Рвущаяся наружу из своих недр, но совершенно себя не осознающая. Вроде наивной
дикарки, которая ножом разжимает в метро зубы какому-нибудь дяде, потому что ей
хочется посмотреть, какого цвета была жвачка, которую он засунул в рот. Ты ей
нравишься, Буслаев, вот только она не знает, как это показать. То ли тебе
голову отрезать, то ли себе голову отрезать, то ли еще кому-нибудь голову
отрезать… Другому же стилю общения ее в Тартаре не научили.
Мефодий с тревогой оглянулся на Дафну. Слова
Улиты впервые заставили его задуматься, что, возможно, он судил о Прасковье
слишком поспешно.
Даф, как всегда, была само благоразумие.
– Вообще, да. Мерить всех по себе – все
равно как черпать бесконечность чайной ложкой, – согласилась она. –
Для выросшей в Тартаре в Прасковье еще очень и очень много человеческого,
здорового и нормального! Если она уцелела там, где уцелеть нельзя, невозможно
представить, какой яркостью обладал бы ее эйдос в нормальных условиях. Любой
другой давно стал бы монстром от той же доли вседозволенности.
Меф озабоченно взглянул на часы, соображая,
успеют ли они заскочить к Прасковье до начала тренировки.
– Улита! Если мы не вернемся вовремя,
предупредишь Арея, что я опоздаю?
– Даже кончиком языка не пошевелю, –
заявила ведьма.
– Почему?
– Потому что не поможет. Сегодня ночью,
когда я несла тебя на ручках, как жених невесту, Арей сказал мне вот что:
«Когда очнется, передай господину Буслаеву, что мое время стоит дорого. Наши
занятия переходят на коммерческую схему оплаты. Сто пятьдесят отжиманий за три
минуты опоздания. А там пусть считает сам, если у него с арифметикой хорошо».
Глава 7
Молочный зуб
Один мальчик нашел на улице амулет. К амулету
была привязана бумажка, а на бумажке написано: «Амулет счастья». Мальчик надел
амулет на веревочку, принес его домой, и ночью у него умерли мама и папа.

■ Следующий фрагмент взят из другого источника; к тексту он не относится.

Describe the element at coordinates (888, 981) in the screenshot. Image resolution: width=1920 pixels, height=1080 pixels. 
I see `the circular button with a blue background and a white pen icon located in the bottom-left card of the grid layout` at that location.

Мальчик подарил амулет другу. Друг надел амулет и попал под машину. В больнице
доктор снял амулет и спрятал в карман. Той же ночью у доктора в квартире
случился пожар. Пожарные нашли на пепелище только амулет. Один пожарный взял
его себе. На обратном пути пожарная машина врезалась в столб и взорвалась.
Амулет упал на дорогу. К нему была привязана
бумажка: «Амулет счастья».
Детская страшилка
Входя на кухню, Эдя зацепил макушкой круглую
лампу-шар и проворчал, что вот, некому ее перевесить. Хотя дело-то плевое –
провод укоротить.
– Кто у нас в доме мужчина? –
поинтересовалась Зозо.
Лицо у нее было немного мятое со сна, с
розовой складкой на щеке от смявшейся наволочки.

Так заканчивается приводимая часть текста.